18À l’opposé, soucieux de son image et de celle de son fils à Guise, il n’hésite pas à lui prôner la modération ; l’amitié est également dans ces conseils, qui d’une certaine manière poursuivent une obligation éducative. Souvent, il reproche à Camille Desmoulins son impulsivité et l’audace de ses idées. Mais lorsqu’il qualifie de « modernes » et « bien hardis » les principes de son fils (janvier 1790), le journaliste lui répond qu’il s’est nourri de l’exemple du père et, plus encore, de l’impuissance de la seule vertu face aux abus des grands : « C’est en voyant dans votre personne l’inutilité, & des vertus, & des talens, & de l’intégrité incorruptible du magistrat & du caractère inébranlable du philosophe, que j’ai puisé contre l’ancien chaos & les oppresseurs, cette haine, inextinguible, jusqu’à ce qu’ils aient disparu32. » Le fils ne peut cependant convaincre ; deux ans plus tard, à la veille du 10 août, le père regrette une nouvelle fois sa radicalité : « Vous avez toujours été trop outré dans votre système, malgré le principe dont je suis pénétré, dont j’ai cherché à vous pénétrer et dont l’expérience m’a convaincu, que tout extrême est une erreur ou un danger dans l’état où nous avons trouvé les choses33. »
◆ ◆ ◆ ◆
_Travail demandé_
a) D'après l'extrait sur Camille Desmoulins et son père, pour quelle raison le père recommande-t-il la modération à son fils ? Répondez en une à trois phrases.
b) Dans l'extrait sur Camille Desmoulins et son père, par quels termes le père désigne-t-il les principes de son fils en janvier 1790 ?
c) Poursuivez l'extrait sur Camille Desmoulins et son père à partir de sa dernière phrase.
Les items qui suivent ne sont pas nécessaires.
◆ ◆ ◆ ◆
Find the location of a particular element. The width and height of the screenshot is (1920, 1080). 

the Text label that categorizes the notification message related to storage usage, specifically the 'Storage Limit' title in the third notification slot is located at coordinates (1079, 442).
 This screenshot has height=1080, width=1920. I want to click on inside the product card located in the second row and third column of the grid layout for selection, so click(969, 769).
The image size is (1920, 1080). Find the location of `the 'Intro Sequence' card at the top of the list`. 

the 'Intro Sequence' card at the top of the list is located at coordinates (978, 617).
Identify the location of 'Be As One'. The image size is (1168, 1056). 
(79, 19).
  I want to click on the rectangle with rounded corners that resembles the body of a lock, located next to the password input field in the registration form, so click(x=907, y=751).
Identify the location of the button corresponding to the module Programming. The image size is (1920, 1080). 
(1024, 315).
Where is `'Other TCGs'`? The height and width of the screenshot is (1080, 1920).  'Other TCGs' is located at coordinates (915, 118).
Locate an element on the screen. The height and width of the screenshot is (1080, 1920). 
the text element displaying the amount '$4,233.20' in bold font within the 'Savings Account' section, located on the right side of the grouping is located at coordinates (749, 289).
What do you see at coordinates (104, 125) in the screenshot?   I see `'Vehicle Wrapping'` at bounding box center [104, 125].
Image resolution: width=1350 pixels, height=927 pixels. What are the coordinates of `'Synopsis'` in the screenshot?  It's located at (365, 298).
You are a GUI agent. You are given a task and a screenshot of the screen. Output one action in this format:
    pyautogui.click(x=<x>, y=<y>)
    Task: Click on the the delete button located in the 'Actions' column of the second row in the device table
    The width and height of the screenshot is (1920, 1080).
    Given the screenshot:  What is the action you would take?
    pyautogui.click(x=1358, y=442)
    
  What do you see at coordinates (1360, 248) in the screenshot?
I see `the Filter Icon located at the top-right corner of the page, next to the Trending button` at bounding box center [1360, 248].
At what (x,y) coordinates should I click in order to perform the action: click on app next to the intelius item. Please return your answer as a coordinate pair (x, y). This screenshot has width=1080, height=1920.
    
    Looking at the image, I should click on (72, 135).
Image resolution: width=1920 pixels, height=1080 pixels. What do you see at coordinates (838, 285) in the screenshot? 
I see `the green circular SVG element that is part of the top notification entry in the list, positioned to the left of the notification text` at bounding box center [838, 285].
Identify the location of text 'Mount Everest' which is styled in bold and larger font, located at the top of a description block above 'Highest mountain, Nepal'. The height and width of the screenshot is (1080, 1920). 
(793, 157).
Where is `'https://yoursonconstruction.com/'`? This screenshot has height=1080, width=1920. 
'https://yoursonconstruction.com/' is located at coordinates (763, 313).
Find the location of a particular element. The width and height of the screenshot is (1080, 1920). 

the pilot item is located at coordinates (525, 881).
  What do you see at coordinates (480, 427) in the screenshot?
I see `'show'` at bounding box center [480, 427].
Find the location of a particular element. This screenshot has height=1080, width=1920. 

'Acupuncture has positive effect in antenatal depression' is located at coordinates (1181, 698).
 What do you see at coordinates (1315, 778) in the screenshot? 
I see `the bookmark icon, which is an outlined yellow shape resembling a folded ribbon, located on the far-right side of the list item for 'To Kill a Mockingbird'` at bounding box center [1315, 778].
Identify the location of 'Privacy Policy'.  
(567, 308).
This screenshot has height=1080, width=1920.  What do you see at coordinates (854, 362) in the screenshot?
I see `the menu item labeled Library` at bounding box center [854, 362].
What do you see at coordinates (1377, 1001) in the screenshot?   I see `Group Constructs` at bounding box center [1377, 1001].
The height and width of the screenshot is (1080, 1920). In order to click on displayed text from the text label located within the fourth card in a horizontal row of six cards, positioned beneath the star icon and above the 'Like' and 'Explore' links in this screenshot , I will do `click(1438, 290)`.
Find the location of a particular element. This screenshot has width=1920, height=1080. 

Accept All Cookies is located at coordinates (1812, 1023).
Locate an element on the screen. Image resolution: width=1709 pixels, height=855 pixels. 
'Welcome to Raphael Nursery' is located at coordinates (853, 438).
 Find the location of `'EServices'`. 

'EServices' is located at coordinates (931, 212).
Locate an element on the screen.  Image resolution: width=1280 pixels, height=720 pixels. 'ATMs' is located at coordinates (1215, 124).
◆ ◆ ◆ ◆
_Réponses dans l'ordre_
a) Le père se soucie de son image et de celle de son fils à Guise. L'amitié entre aussi dans ces conseils, qui prolongent d'une certaine manière une obligation éducative.

b) Il les qualifie de « modernes » et de « bien hardis ».

c)
19Dans les lettres du père, l’invitation à la modération se développe essentiellement à trois moments. Le premier s’observe au cœur de l’été 1789, dans les semaines qui suivent l’édition de La France libre. Publié peu après le 14 juillet, le pamphlet n’était pas seulement un ardent soutien au vote par tête et à l’objectif constitutionnel, mais aussi un refus du veto royal, une impertinente dénonciation des prêtres et de l’austérité du catholicisme et, plus encore, un cri de colère contre les rois : « Ô rois, oui, je vous ai en horreur ! Comment ne vous haïrait-on pas, tigres que vous êtes34 ? » En septembre, le Discours de la lanterne aux Parisiens, puis la Réclamation pour le marquis de Saint-Huruge, approfondissent cette voie polémique et imposent Desmoulins comme un libelliste de premier plan. Cette fois, le père, comme ses concitoyens de Guise, refuse de le suivre. Entre les deux hommes, les relations ne semblent se rasséréner qu’au printemps 1790.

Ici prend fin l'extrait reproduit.